The area was further saddened by the December announcement that BookCourt, a neighborhood staple since 1981, would also be shuttering.
Following both closures, Brooklyn resident and best-selling novelist Emma Straub vowed to right a wrong, to fill a void and to revive a dying breed.
She assured residents in a letter written in December that she would open her own independent bookstore and make the neighborhood “positively coated in bookish fairydust for decades to come.”
Two months later, Straub delivered on her word as a sleek storefront bearing the name “Books Are Magic” recently emerged on 225 Smith St. on the corner of Butler Street.
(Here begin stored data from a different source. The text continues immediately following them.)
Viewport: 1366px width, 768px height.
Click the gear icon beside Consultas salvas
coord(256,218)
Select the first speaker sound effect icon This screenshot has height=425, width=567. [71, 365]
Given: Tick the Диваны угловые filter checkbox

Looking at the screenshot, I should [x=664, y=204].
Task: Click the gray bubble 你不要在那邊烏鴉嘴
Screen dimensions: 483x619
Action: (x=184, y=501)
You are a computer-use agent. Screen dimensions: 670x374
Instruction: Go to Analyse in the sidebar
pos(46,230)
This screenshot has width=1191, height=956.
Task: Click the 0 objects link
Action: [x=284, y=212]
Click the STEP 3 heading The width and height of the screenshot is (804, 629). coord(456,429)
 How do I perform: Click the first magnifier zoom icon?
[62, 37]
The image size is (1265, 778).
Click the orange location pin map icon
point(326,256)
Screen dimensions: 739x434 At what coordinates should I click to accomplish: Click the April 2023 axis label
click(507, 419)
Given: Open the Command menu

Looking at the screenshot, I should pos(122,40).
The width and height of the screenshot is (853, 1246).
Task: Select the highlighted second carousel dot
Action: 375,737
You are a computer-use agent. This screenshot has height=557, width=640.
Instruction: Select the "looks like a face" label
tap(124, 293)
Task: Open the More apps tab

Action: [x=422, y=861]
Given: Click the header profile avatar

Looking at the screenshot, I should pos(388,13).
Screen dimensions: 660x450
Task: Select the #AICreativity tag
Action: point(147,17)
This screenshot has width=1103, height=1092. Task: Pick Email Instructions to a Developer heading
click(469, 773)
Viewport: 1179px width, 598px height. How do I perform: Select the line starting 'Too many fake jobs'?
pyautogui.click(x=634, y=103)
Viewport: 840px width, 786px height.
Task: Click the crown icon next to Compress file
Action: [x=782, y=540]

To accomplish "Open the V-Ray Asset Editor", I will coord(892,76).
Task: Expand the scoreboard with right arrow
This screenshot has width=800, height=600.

“There’s a need for a bookstore in every community, but specifically in this one: this Cobble Hill, Carroll Gardens, Boerum Hill triangle,” Straub told the Brooklyn Eagle. “I know that I have used BookCourt as my home away from home for many, many years. That includes when I worked there, afterwards and also after having children. I always thought of BookCourt as my living room.
“I know that a lot of other people felt that way also. That yes, it was a place to go and buy books, but more than that, it was a place to go and touch books and look at books and think about books and be surrounded by other people who valued the printed word,” she continued. “I couldn’t deal with the idea of living in a neighborhood that didn’t have a bookstore, in part because I wouldn’t have anywhere to go.”
The store, which Straub hopes to have open in May, will preserve and utilize many of the same bookshelves from BookCourt.
As for the name, Straub and her husband initially had the idea to open a children’s bookstore, but upon further consideration, decided the neighborhood merited one for all ages.
“We knew that this neighborhood didn’t just need a children’s store; it needs an everybody store,” Straub told the Eagle. “We decided that magic was equal opportunity. Everyone needs magic, and so we thought books are magic for young, old and everyone in between.”
Straub and her spouse searched several neighborhoods for a location, including scouring Court Street and Atlantic Avenue, but her cozy Carroll Gardens corner felt just right.
“The space that we rented really feels like a bookstore,” she said. “It feels cozy and welcoming, and there are lots of nooks and crannies for people to get lost in. It was really just a matter of finding the space that felt right.
“Right now, we care most about making it feel energetic and lively and welcoming and the kid’s section is going to be enormous and wonderful because we have two little kiddos and there’s a lot of other kiddos in this neighborhood that need a place to hang out.”
In the meantime, residents in need of an independent bookstore can spend their time a short walk away perusing the literature-laden corridors of Freebird Books and Goods, a local bookstore complete with antique furniture in the Columbia Street Waterfront District at 123 Columbia St.